Starting at the beginning of the records and ending with the line that contains "I will 524,533.", write those lines out again with "binoculars" changed to "magnifying glass" and everything else left as it is.

________________________

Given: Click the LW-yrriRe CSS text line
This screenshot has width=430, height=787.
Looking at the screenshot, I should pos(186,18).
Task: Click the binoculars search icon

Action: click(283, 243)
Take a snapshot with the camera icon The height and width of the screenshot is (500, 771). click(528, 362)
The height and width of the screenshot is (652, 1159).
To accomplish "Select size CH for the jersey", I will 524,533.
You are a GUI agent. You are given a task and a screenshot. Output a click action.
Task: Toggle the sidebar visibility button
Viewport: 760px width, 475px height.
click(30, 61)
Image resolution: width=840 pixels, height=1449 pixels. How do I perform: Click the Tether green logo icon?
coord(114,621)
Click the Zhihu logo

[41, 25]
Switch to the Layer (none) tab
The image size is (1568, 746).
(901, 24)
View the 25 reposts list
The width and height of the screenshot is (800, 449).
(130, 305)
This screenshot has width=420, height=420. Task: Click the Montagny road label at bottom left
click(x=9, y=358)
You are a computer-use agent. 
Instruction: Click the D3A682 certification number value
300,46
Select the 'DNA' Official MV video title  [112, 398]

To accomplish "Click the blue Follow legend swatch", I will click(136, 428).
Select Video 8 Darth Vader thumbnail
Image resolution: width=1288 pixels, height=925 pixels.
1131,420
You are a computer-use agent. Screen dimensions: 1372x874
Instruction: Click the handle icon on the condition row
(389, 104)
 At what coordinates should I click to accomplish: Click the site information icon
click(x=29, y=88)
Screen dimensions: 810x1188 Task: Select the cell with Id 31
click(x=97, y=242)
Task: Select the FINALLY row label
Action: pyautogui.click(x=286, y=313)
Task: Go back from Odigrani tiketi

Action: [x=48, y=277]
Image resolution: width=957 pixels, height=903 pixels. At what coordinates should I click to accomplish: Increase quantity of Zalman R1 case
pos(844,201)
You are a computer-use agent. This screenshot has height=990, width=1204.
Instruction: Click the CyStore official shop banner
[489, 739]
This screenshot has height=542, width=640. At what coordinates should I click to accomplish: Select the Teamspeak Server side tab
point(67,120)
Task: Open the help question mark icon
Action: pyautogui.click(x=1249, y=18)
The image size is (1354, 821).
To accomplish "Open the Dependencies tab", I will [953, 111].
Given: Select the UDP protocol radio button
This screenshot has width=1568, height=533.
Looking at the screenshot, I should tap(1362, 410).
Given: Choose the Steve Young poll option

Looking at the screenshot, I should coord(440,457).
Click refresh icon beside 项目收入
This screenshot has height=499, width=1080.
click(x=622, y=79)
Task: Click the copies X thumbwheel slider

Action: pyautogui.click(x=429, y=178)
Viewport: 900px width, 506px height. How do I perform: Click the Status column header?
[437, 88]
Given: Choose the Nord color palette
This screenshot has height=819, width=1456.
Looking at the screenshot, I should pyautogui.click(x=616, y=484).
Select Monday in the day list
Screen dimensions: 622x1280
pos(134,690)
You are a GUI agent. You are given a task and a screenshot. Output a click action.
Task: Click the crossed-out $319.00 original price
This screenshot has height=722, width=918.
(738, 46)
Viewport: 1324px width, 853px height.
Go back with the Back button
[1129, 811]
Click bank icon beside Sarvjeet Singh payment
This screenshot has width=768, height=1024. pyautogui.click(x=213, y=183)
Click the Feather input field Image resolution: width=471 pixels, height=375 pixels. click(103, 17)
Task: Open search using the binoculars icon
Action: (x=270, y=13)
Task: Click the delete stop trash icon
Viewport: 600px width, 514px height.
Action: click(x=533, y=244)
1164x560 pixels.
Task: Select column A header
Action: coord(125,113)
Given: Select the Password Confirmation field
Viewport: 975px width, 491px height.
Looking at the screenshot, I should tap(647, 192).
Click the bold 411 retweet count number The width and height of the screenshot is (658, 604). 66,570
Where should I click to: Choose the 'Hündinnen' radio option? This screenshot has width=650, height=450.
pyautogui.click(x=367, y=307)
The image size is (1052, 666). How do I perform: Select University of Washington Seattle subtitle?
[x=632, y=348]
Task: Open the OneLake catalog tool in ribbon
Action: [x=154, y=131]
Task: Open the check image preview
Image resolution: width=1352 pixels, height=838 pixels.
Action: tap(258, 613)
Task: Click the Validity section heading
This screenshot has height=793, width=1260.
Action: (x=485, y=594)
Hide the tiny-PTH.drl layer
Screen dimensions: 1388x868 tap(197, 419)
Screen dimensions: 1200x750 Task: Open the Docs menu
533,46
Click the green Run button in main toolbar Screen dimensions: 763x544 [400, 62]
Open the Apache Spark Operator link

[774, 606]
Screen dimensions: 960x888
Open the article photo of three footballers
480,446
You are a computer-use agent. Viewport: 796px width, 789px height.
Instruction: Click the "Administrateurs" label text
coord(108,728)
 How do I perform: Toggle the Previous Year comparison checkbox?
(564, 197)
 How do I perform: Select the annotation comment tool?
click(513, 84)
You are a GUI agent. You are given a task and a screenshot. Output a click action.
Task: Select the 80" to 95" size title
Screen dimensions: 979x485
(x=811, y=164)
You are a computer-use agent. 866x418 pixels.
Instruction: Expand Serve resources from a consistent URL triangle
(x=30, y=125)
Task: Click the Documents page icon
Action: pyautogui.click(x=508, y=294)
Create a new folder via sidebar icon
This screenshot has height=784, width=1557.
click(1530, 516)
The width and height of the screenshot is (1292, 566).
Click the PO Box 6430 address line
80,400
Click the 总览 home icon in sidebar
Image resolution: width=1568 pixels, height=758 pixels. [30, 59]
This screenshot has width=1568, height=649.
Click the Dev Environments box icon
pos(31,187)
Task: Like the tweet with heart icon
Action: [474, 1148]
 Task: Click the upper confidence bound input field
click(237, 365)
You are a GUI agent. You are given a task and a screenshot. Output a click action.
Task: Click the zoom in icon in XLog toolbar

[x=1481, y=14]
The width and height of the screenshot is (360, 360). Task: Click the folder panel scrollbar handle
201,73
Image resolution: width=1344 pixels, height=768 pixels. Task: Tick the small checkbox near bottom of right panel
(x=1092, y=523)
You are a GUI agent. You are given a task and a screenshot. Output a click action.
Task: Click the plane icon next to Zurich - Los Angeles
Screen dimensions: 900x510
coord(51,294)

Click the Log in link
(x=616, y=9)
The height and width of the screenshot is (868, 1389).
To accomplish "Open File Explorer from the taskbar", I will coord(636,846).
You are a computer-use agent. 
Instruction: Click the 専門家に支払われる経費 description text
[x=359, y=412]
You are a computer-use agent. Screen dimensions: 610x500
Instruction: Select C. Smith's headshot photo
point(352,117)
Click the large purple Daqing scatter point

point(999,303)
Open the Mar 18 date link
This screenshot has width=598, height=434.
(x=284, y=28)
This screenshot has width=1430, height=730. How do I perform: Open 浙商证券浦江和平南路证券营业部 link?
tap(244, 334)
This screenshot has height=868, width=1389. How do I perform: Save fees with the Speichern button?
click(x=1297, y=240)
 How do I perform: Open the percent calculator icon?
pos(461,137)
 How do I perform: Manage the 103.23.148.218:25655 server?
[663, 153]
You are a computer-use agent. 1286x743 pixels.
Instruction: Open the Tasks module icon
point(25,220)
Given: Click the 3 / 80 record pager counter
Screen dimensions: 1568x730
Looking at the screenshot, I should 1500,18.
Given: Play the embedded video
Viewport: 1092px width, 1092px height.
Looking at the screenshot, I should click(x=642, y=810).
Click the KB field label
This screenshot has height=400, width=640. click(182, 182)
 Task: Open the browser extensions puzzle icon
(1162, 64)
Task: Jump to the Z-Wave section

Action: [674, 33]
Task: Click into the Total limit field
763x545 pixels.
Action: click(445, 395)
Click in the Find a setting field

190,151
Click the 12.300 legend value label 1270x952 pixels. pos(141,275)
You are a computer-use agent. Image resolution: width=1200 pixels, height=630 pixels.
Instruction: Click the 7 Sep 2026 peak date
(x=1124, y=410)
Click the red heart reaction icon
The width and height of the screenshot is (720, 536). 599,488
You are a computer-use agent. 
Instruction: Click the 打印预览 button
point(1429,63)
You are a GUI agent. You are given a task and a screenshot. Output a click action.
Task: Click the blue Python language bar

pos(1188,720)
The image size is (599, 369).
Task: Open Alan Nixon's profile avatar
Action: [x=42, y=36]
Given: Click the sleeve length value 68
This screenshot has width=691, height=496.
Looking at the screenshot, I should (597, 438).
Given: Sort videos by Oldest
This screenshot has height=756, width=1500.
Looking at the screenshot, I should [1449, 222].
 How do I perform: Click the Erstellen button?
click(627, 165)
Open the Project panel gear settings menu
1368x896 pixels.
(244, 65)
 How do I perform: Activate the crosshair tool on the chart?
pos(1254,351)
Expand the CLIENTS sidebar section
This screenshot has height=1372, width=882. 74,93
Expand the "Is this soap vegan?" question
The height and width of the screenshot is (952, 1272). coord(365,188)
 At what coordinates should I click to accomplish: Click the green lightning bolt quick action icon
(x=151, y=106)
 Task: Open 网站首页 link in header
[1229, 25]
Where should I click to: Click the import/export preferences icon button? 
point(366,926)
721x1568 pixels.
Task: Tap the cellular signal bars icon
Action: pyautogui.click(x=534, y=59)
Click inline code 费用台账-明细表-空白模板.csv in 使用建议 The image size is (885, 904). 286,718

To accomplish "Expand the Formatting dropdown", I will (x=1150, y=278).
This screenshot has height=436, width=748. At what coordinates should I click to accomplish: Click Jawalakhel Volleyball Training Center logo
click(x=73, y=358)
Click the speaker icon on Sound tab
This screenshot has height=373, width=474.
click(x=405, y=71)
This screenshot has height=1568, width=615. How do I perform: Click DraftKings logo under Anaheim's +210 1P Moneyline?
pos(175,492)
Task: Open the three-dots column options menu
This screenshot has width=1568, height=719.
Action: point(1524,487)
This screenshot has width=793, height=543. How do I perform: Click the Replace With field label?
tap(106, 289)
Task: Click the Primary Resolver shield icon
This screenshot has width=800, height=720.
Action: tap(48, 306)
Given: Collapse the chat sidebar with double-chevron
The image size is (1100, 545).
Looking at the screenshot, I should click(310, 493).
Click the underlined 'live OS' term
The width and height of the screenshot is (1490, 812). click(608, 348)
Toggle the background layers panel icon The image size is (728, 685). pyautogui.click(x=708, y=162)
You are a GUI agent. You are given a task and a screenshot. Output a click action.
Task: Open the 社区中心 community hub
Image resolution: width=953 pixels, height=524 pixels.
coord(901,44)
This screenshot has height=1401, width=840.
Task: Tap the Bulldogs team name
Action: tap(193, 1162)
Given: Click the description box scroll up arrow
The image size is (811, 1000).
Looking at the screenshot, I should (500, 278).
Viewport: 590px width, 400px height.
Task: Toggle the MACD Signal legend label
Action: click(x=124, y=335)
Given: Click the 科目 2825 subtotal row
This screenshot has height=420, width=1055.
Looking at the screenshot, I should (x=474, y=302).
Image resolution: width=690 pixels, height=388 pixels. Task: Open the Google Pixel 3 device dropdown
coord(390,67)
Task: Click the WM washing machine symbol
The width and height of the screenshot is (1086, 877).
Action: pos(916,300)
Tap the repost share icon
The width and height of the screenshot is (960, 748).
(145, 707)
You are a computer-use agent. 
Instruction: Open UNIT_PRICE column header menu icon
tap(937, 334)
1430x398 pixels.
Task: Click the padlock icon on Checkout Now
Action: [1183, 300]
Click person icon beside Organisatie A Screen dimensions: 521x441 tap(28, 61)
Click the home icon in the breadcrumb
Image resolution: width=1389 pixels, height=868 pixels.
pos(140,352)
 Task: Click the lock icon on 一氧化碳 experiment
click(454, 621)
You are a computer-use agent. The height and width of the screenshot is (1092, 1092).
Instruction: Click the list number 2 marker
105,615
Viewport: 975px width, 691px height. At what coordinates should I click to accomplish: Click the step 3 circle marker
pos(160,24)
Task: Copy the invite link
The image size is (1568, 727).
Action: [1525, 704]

________________________

— Answer for the task —
Given: Click the LW-yrriRe CSS text line
This screenshot has width=430, height=787.
Looking at the screenshot, I should pos(186,18).
Task: Click the magnifying glass search icon

Action: click(283, 243)
Take a snapshot with the camera icon The height and width of the screenshot is (500, 771). click(528, 362)
The height and width of the screenshot is (652, 1159).
To accomplish "Select size CH for the jersey", I will 524,533.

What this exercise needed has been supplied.